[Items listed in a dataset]
◆ ◆ ◆

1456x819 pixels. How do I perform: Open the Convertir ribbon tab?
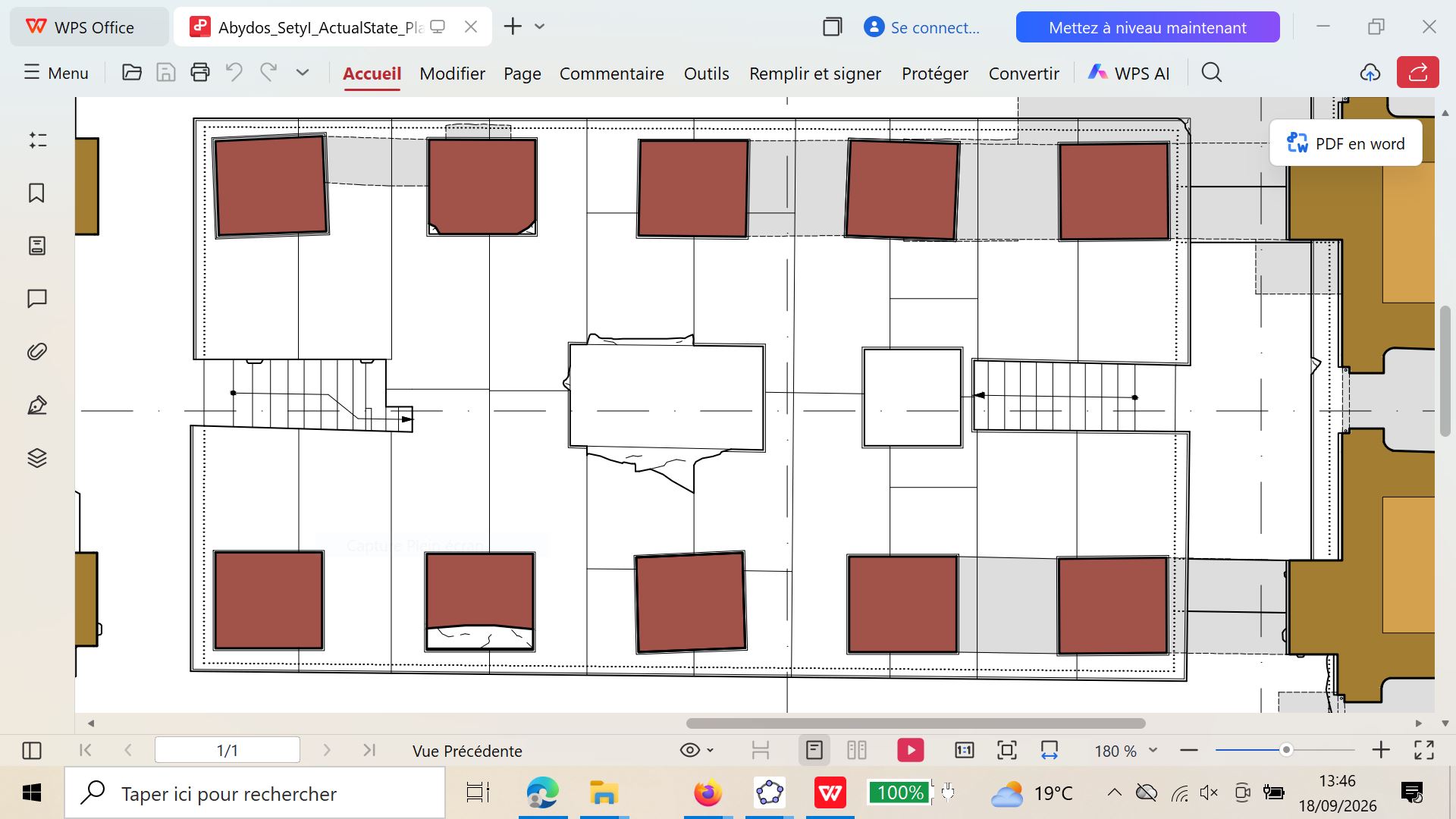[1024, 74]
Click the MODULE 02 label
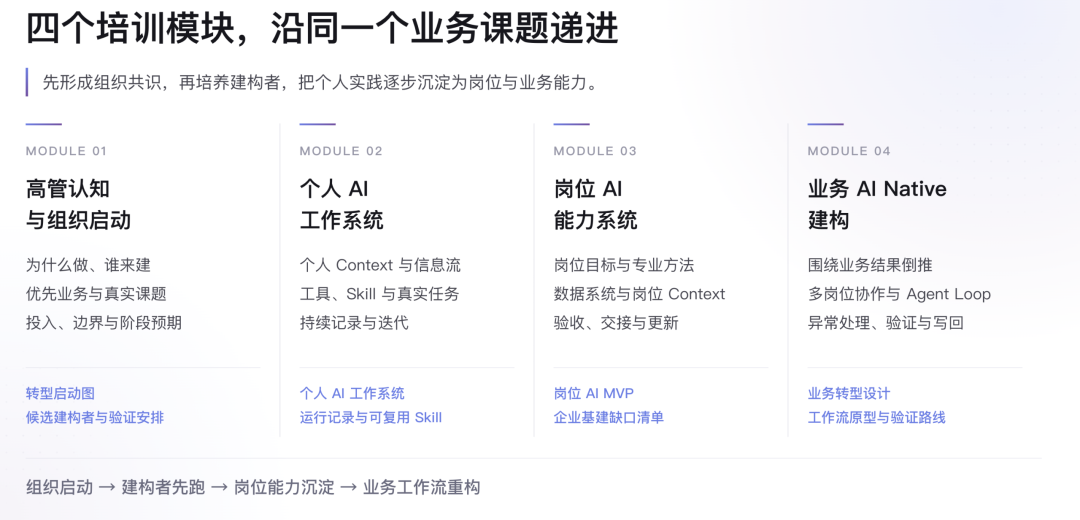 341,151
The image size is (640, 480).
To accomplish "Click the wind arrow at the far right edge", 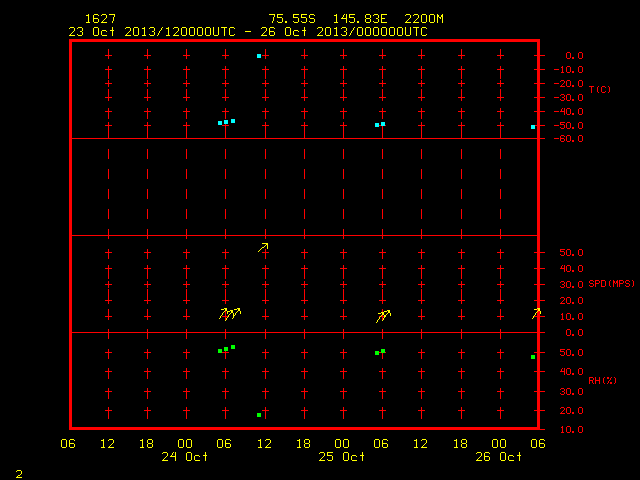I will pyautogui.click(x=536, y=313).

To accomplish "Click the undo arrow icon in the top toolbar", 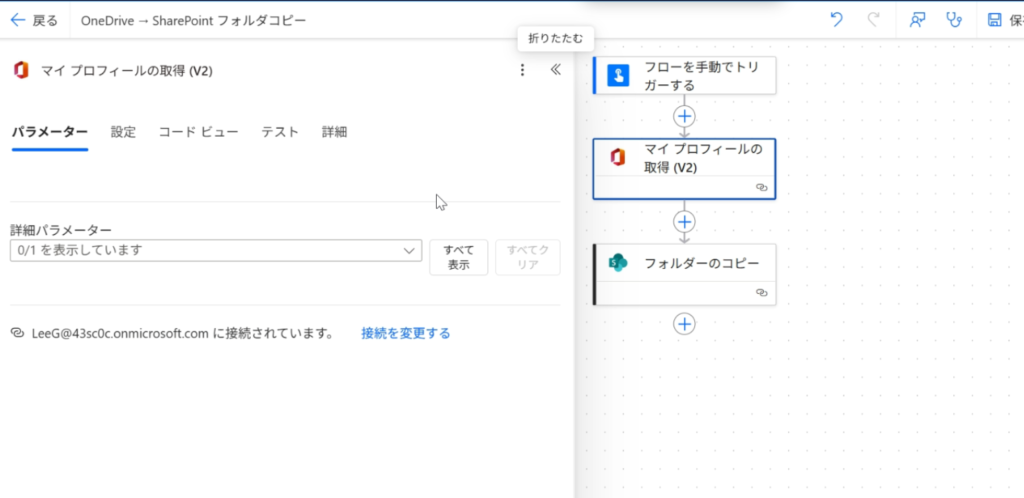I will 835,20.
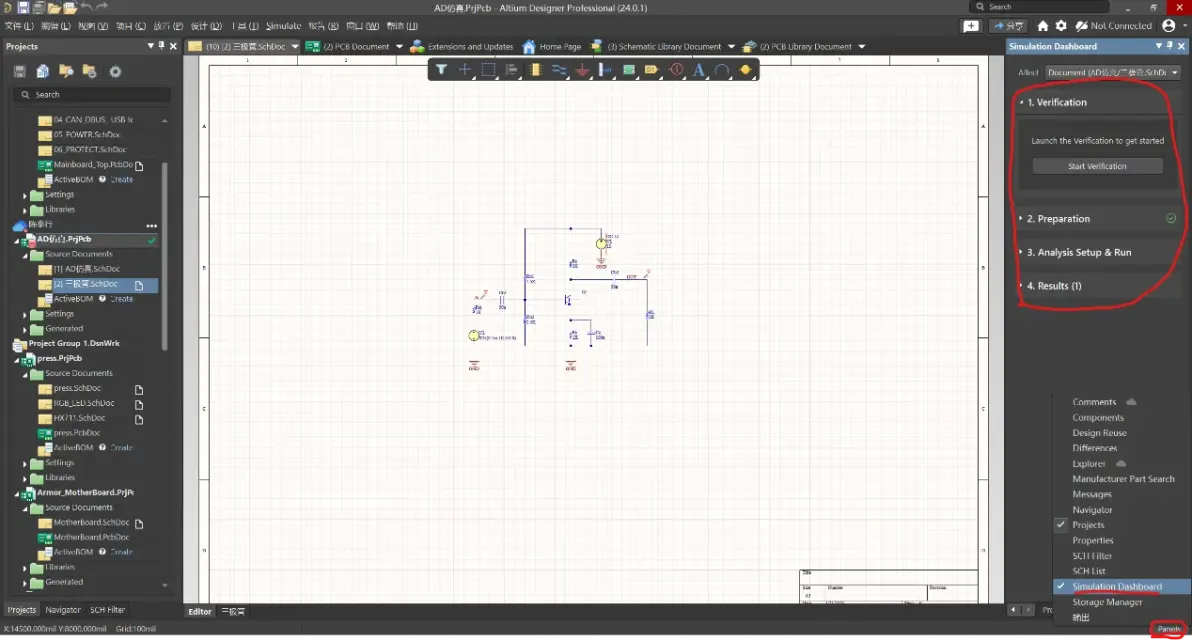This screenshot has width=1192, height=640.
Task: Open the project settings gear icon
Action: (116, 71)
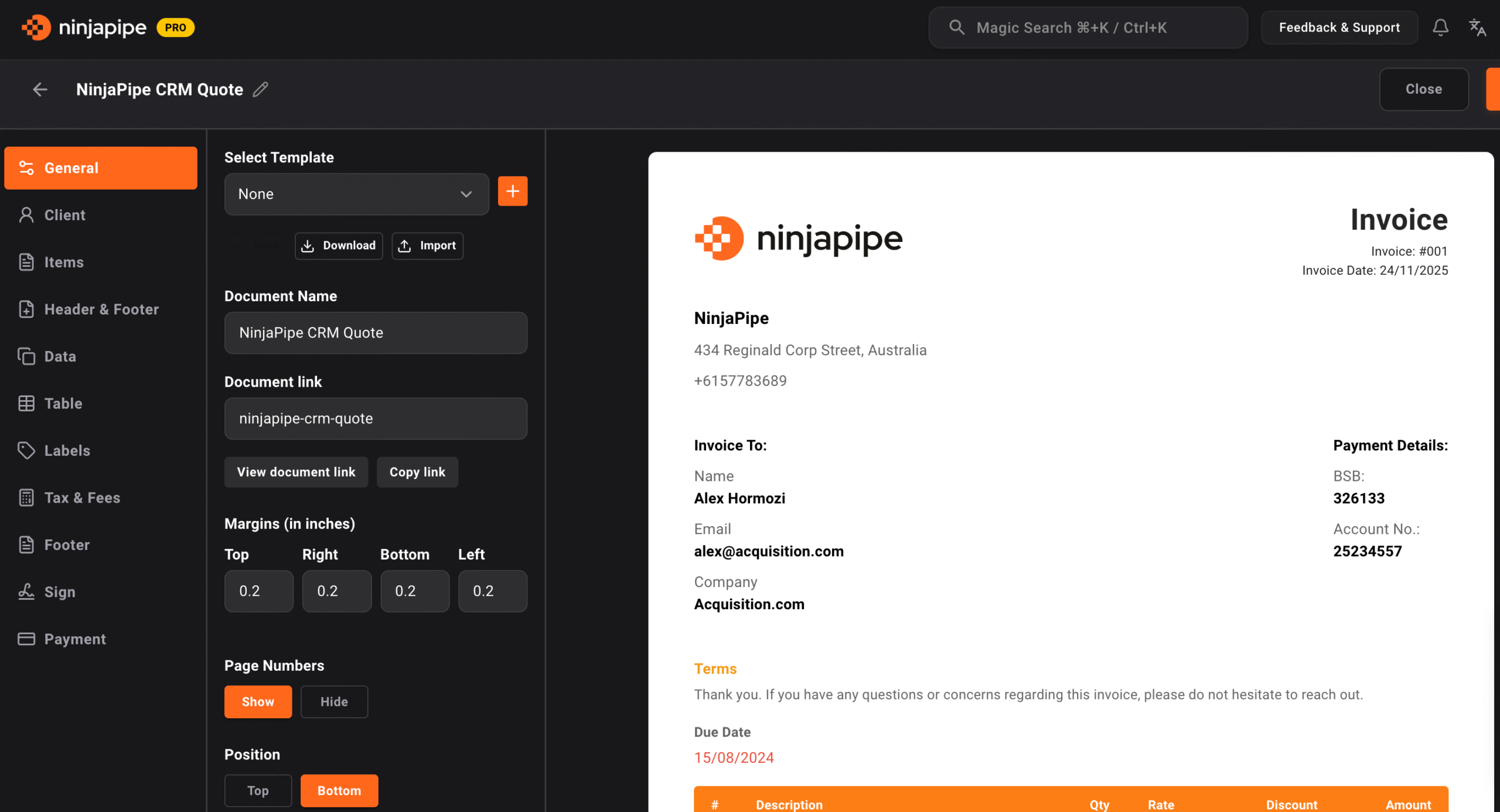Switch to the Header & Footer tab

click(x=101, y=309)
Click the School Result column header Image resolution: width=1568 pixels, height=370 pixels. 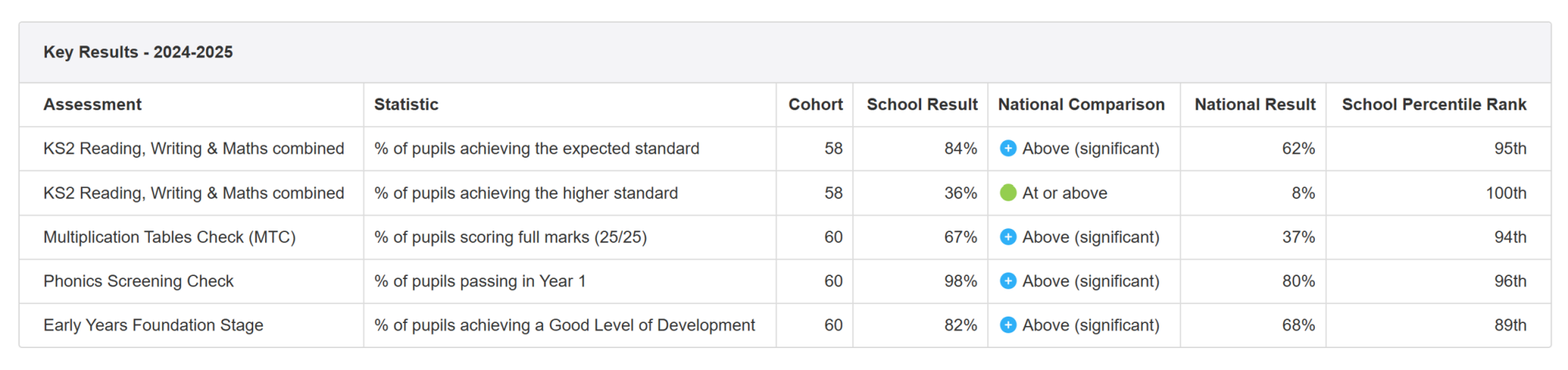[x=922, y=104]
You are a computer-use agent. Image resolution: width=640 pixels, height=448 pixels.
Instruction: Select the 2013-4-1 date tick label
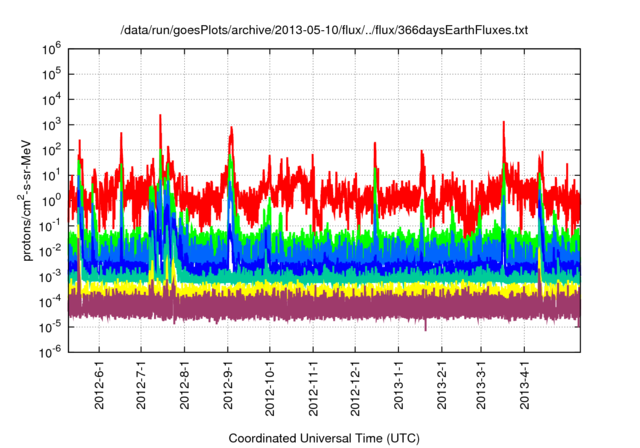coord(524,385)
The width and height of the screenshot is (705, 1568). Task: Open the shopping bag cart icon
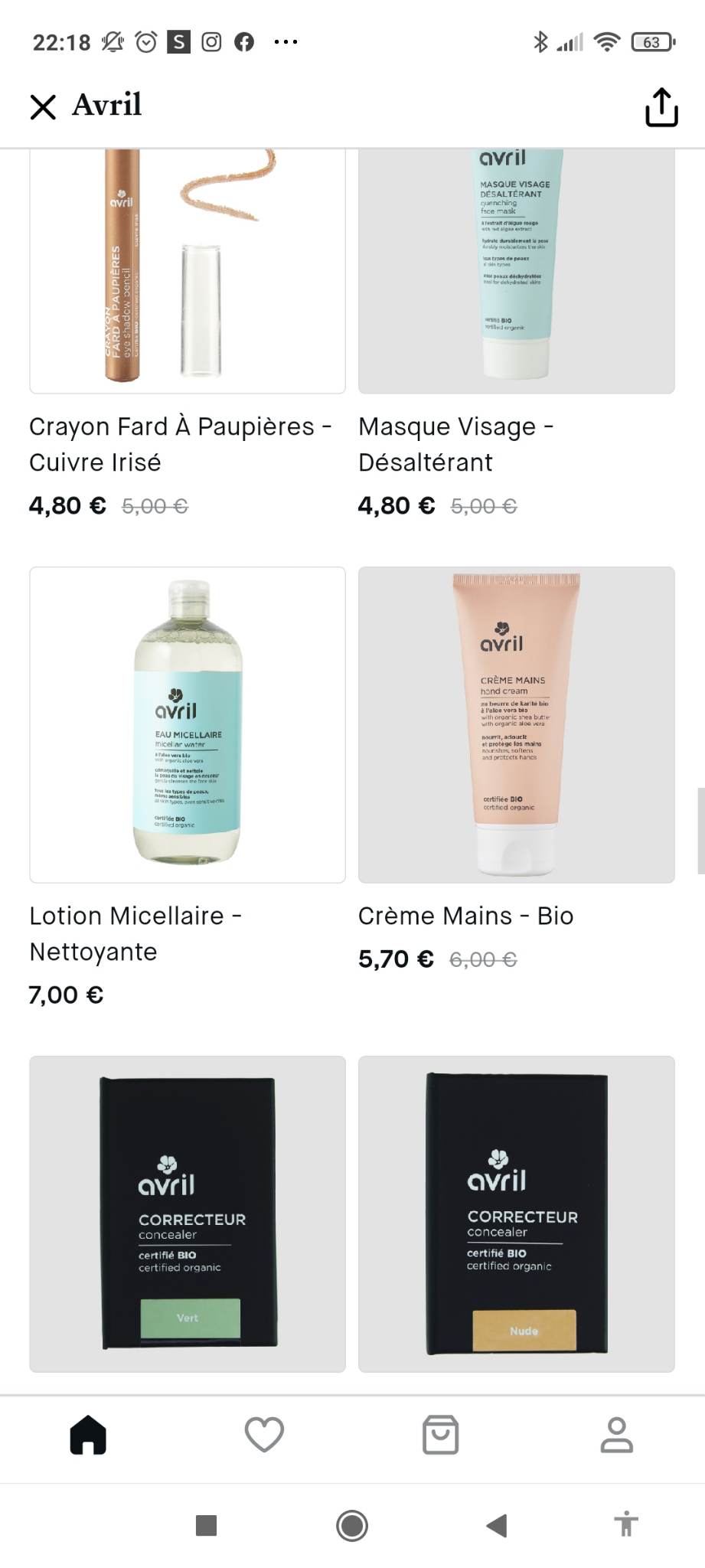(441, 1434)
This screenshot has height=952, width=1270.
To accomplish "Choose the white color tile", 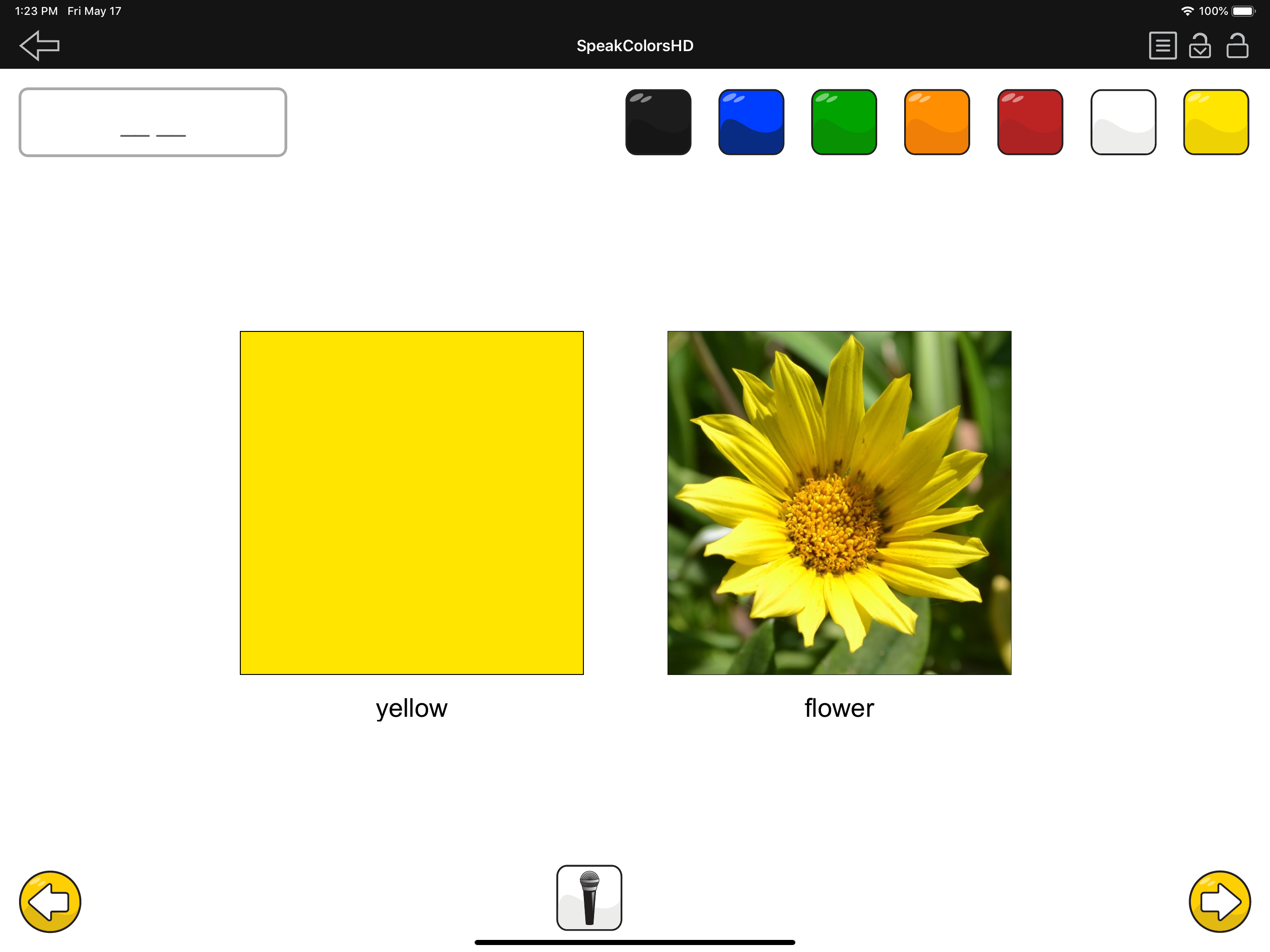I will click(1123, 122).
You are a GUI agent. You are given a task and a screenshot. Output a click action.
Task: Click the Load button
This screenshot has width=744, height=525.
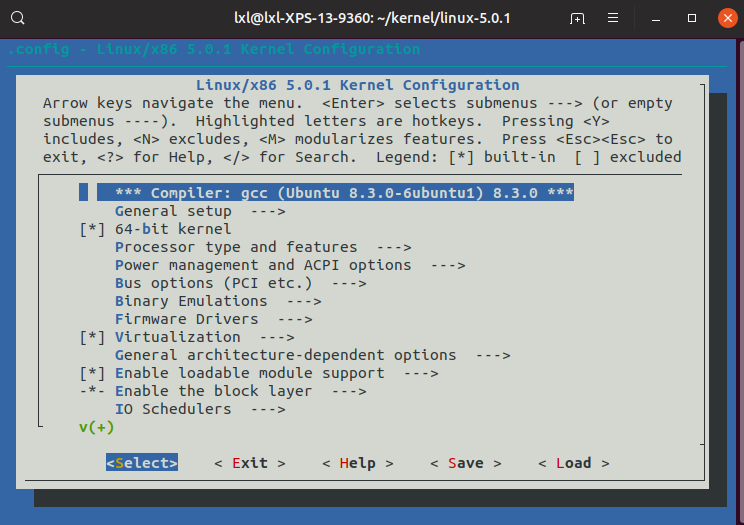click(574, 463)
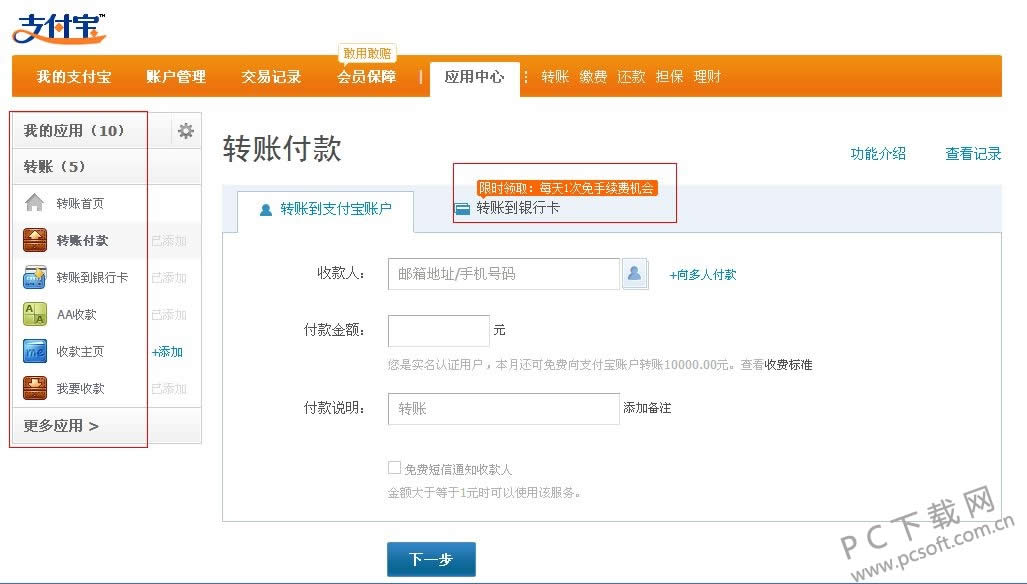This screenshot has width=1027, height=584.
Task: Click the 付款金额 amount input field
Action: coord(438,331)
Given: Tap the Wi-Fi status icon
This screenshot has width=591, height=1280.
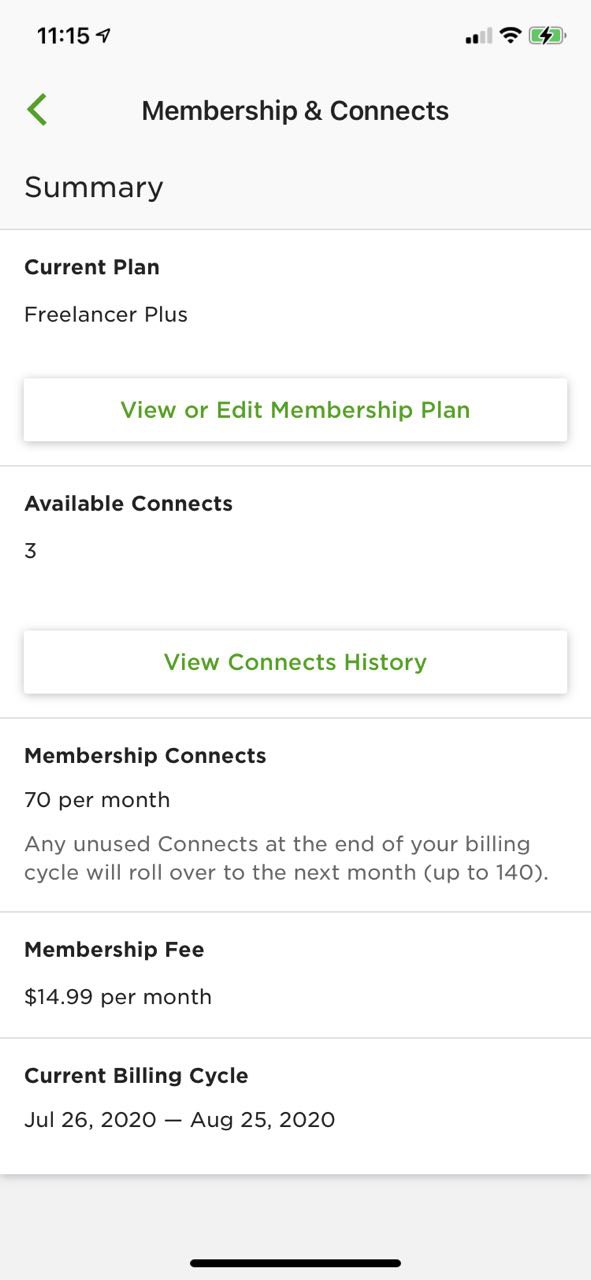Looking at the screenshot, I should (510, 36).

◆ ◆ ◆

> **Task prompt**
Return verbatim the lines of the material, beginning with the line containing "Given: Tap the Wi-Fi status icon" and continuing through the end of the material, both ends included. Omit the pictures from your answer.

> **Final result**
Given: Tap the Wi-Fi status icon
This screenshot has width=591, height=1280.
Looking at the screenshot, I should (510, 36).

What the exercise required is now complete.